Von da aus sieht man den gut gepflegten Garten meines Opas. Alte und gigantische Bäume sind auf der ganzen Fläche verteilt. Besonders sticht der rote Fächerahorn heraus und die vielen bunten Blumen und Pflanzen, die mir den herrlich frischen und blumigen Duft in die Wohnung tragen. Wir geben uns alle Mühe, um Opa bei der Gartenarbeit zu helfen, dabei braucht er sie gar nicht. Der Garten ist sozusagen sein Heiligtum und seine Lebensaufgabe.

Unser Haus befindet sich am westlichen Ende der Stadt, sozusagen am Waldrand. In der Nähe gibt es einen gigantischen Teich, der aber viel zu dreckig und modrig ist, um darin schwimmen zu können. Abgesehen davon ist er auch nicht besonders tief. Dennoch ist er - umgeben von vielen Bäumen, Sträuchern und Gräsern -, wunderschön anzusehen.

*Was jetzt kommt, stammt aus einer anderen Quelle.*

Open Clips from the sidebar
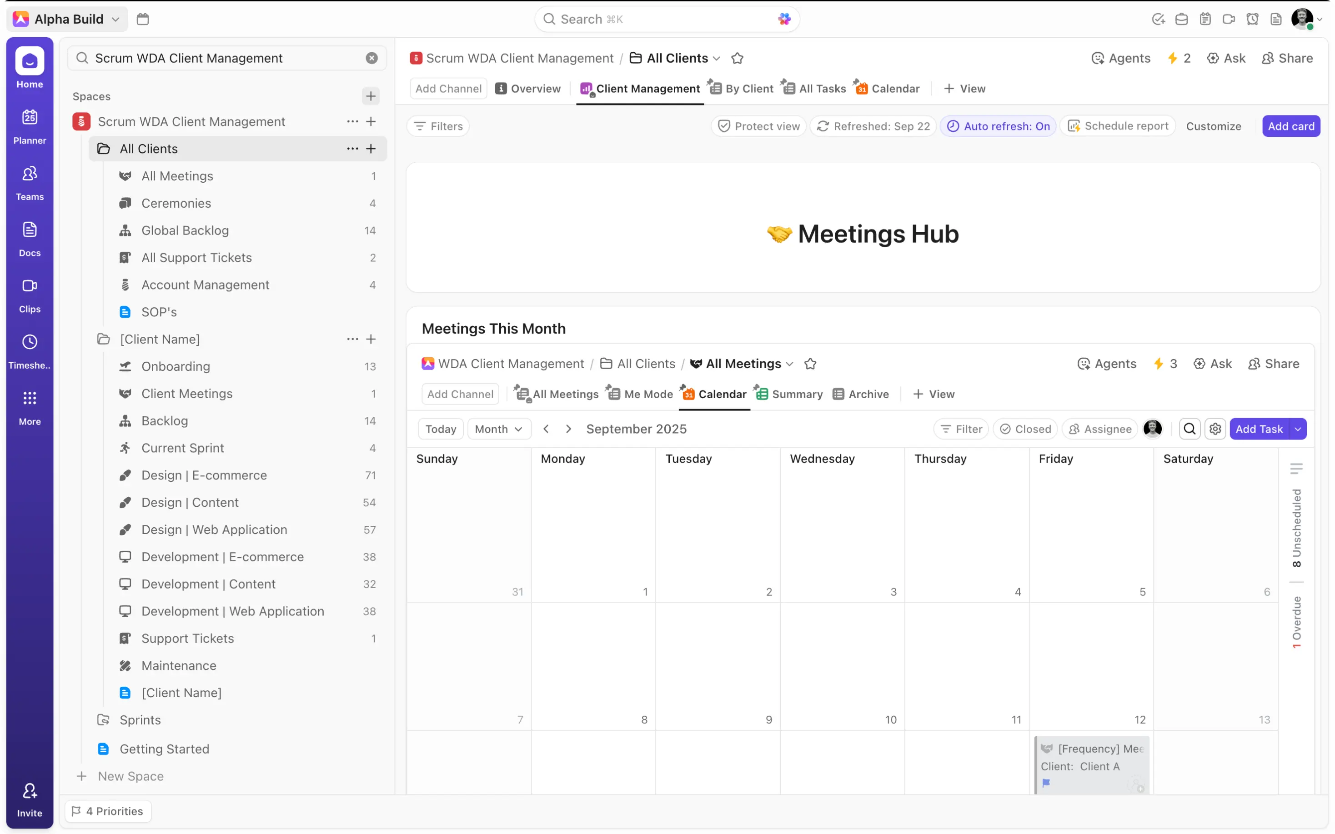This screenshot has width=1335, height=834. tap(30, 295)
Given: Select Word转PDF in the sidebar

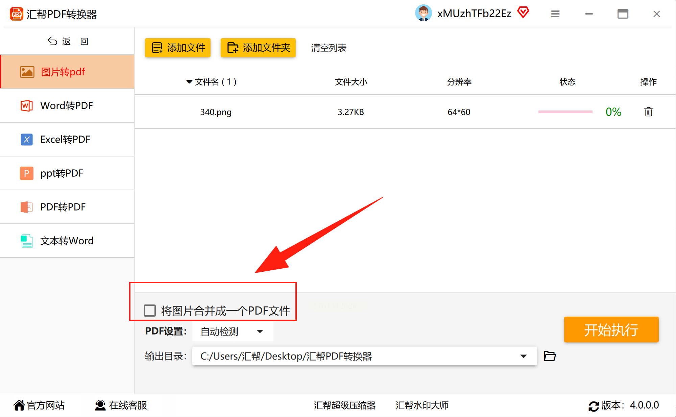Looking at the screenshot, I should coord(67,105).
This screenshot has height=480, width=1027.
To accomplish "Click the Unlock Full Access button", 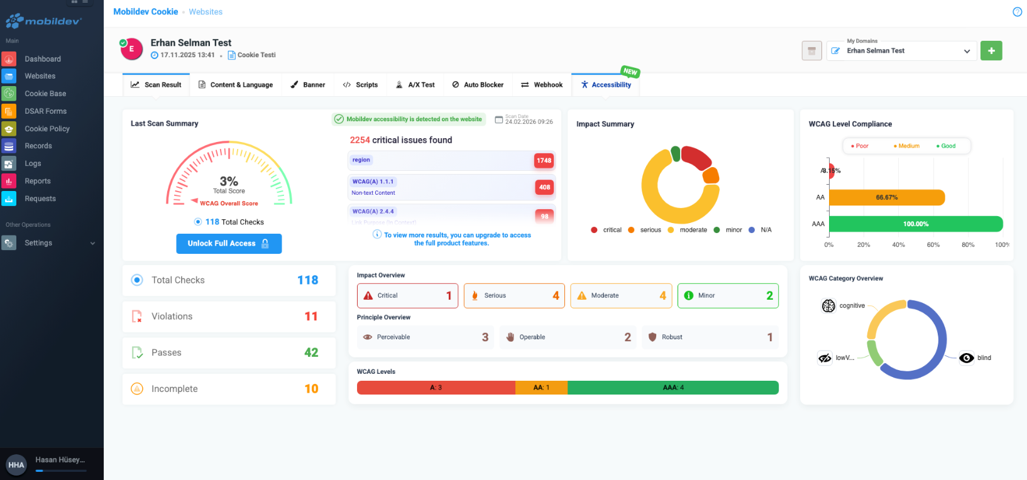I will pyautogui.click(x=229, y=244).
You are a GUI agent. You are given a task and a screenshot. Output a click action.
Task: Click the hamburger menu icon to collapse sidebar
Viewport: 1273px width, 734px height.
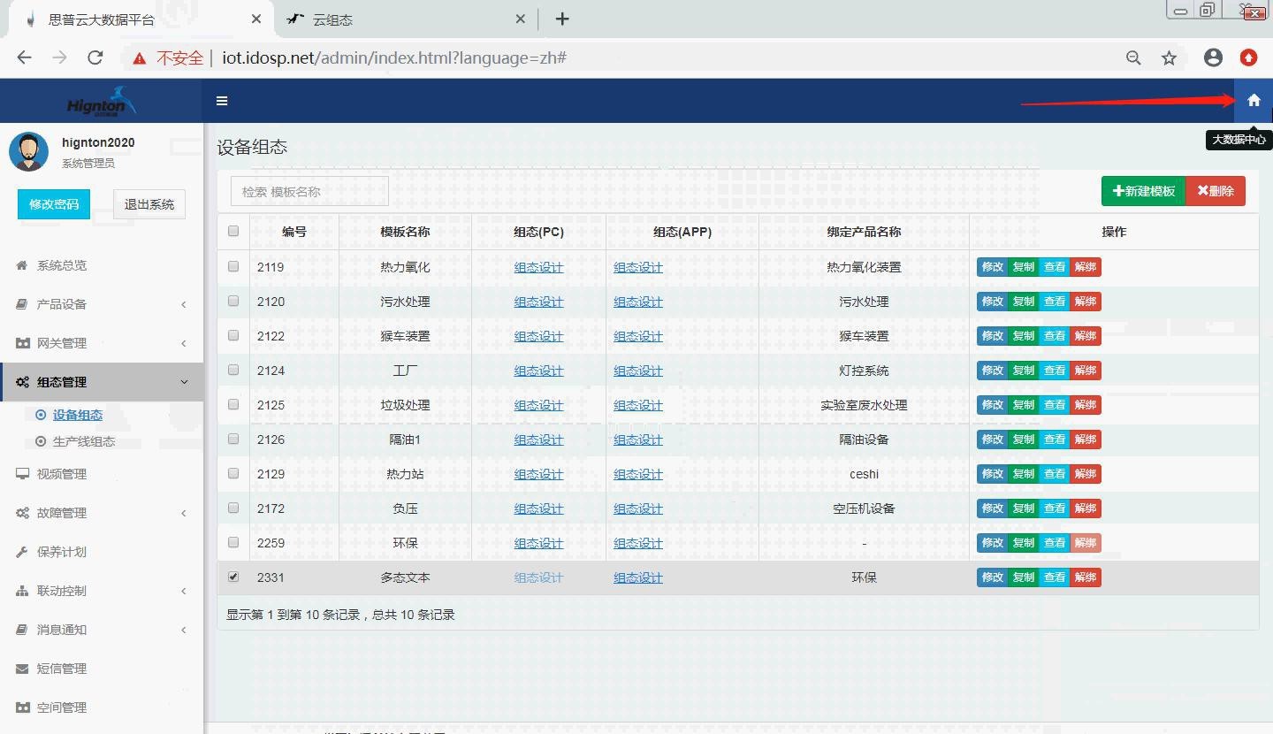coord(221,100)
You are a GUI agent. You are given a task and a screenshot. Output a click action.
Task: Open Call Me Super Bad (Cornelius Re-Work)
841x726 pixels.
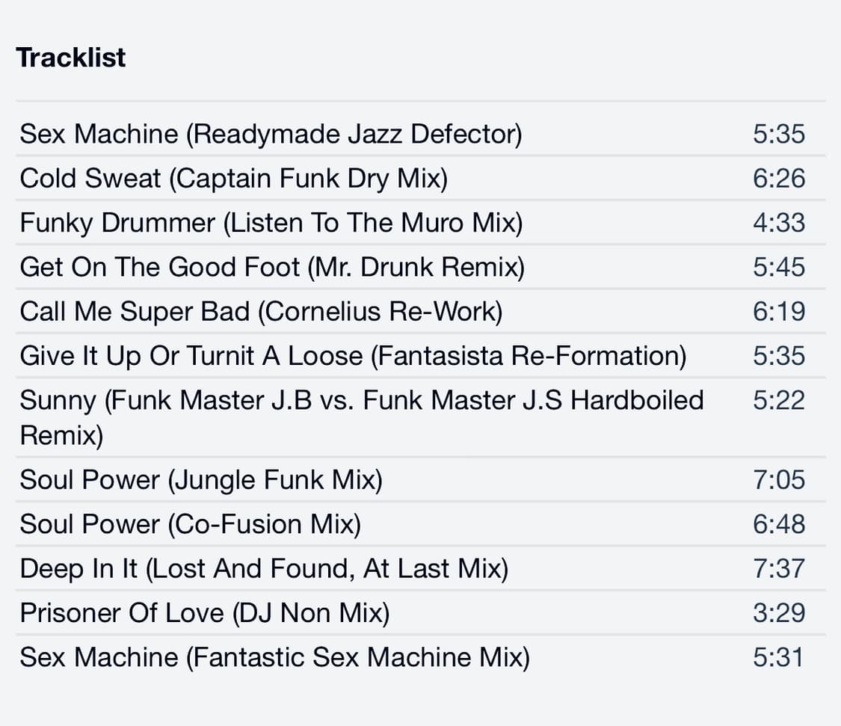click(261, 311)
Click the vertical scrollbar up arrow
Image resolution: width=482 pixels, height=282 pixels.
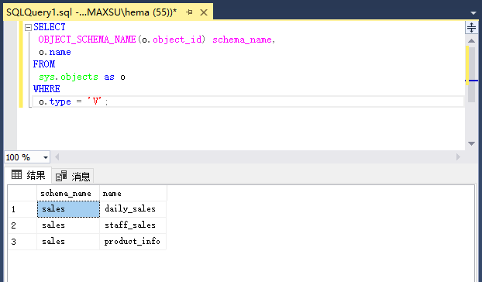471,41
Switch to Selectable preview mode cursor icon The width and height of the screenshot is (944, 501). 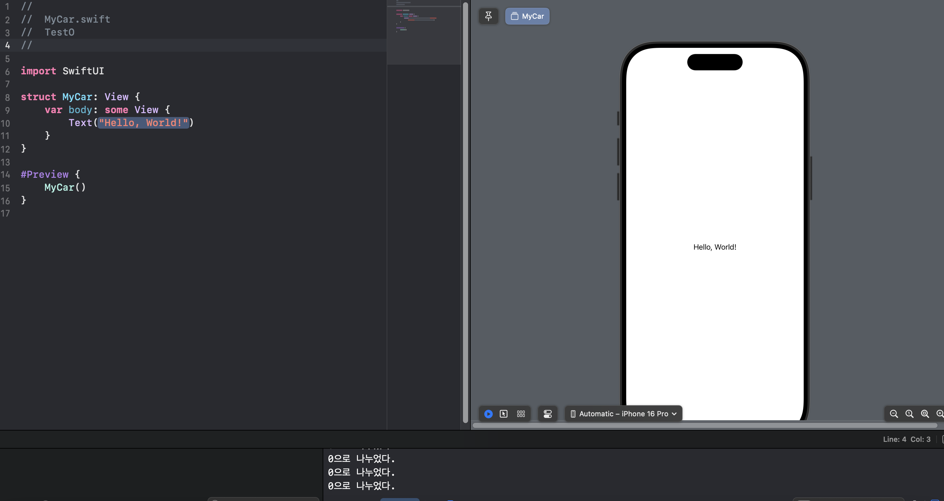pyautogui.click(x=504, y=414)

Meine Möbel sind in hellen Holztönen und weißen Polstern gehalten. Durch die Grünpflanzen wirkt die Wohnung sehr freundlich und gemütlich. Ich liebe das ganze Grünzeug, für mich ersetzen sie jegliche Dekoartikel. Das sind die Gene meines Opas, wie ich so schön sage.

Das wunderschöne Landhaus gehört meinen Großeltern. Beziehungsweise gehörte. Die beiden haben es vor kurzem meiner Mom überschrieben. Wir alle lieben dieses Haus.

Meine Mutter wohnt mit meinen Großeltern, die ab und an unsere Hilfe benötigen, im Erdgeschoss und ich hier oben.

Lara und ich treffen uns fast jeden Samstag und hängen zusammen ab. Wir sind ja schließlich beide Singles. Prompt kommt eine Nachricht von ihr.

Hey, Zieyana! Wie geht's dir? Hast du heute überhaupt Bock, irgendetwas zu unternehmen? Sonst kann ich auch zu dir kommen und wir stopfen uns mit Leckereien voll und stöbern durch Netflix???